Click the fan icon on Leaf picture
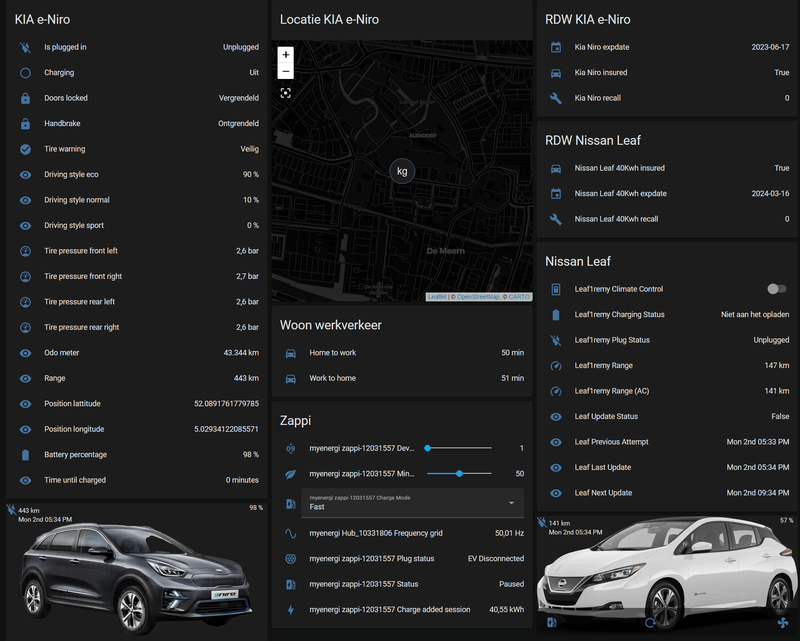800x641 pixels. click(x=781, y=622)

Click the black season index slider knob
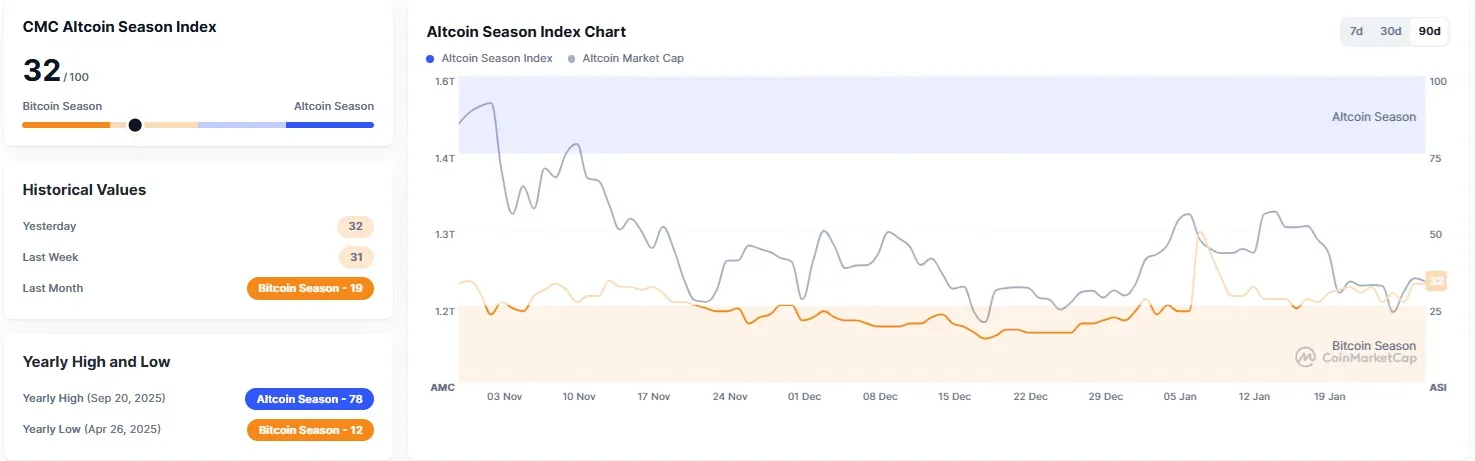pyautogui.click(x=135, y=125)
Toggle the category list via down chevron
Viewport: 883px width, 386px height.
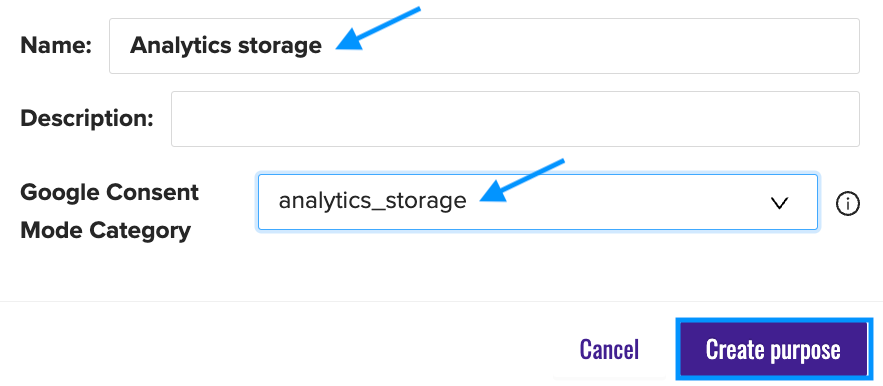[779, 203]
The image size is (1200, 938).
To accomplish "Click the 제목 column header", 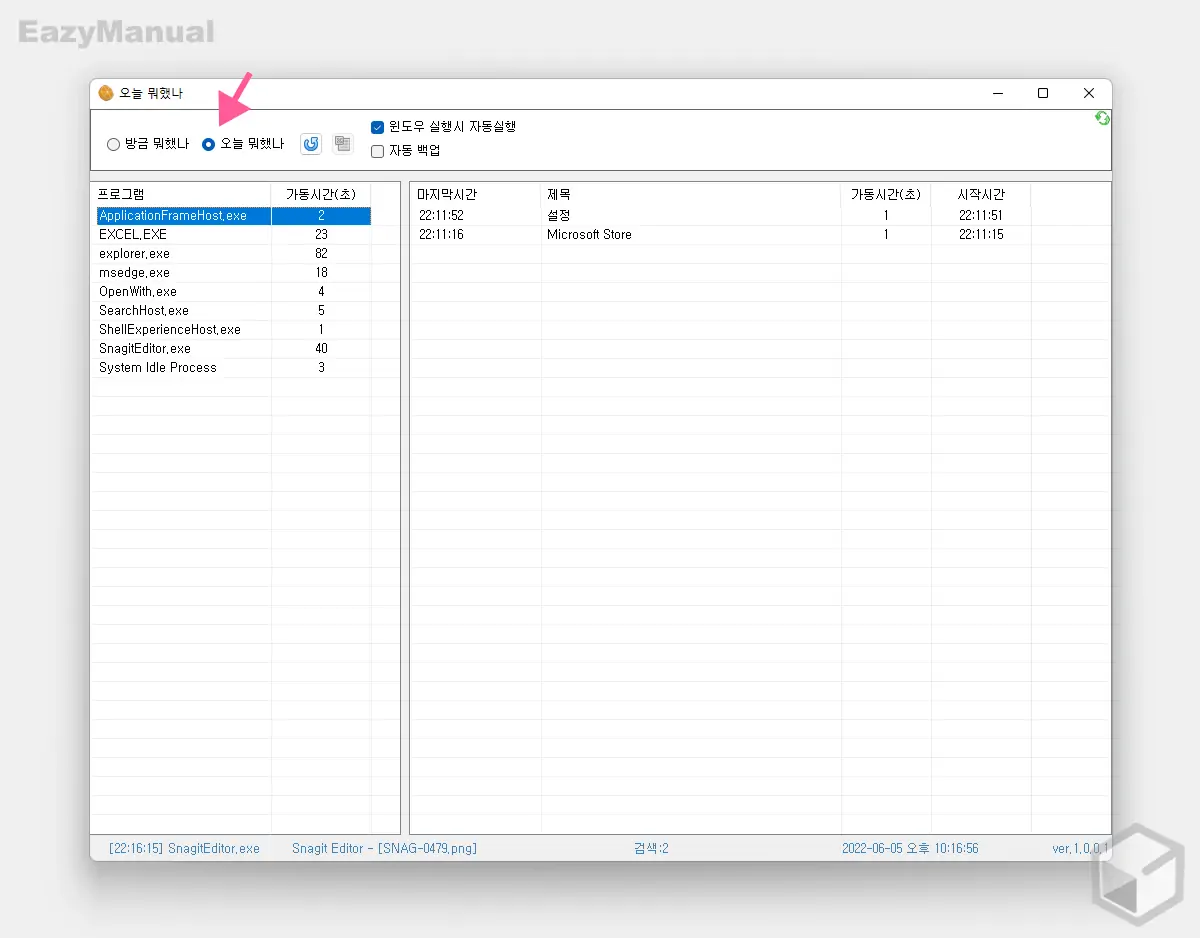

☆ ☆ ☆ ☆

From the line containing "Click the black season index slider knob" to the last line of the entries, copy every line exactly, including both ends, and leave out the pictures.

— ANSWER FOR THIS EXERCISE —
Click the black season index slider knob
pyautogui.click(x=135, y=125)
Toggle the category list via down chevron
Viewport: 883px width, 386px height.
[779, 203]
The image size is (1200, 938).
To accomplish "Click the 제목 column header", 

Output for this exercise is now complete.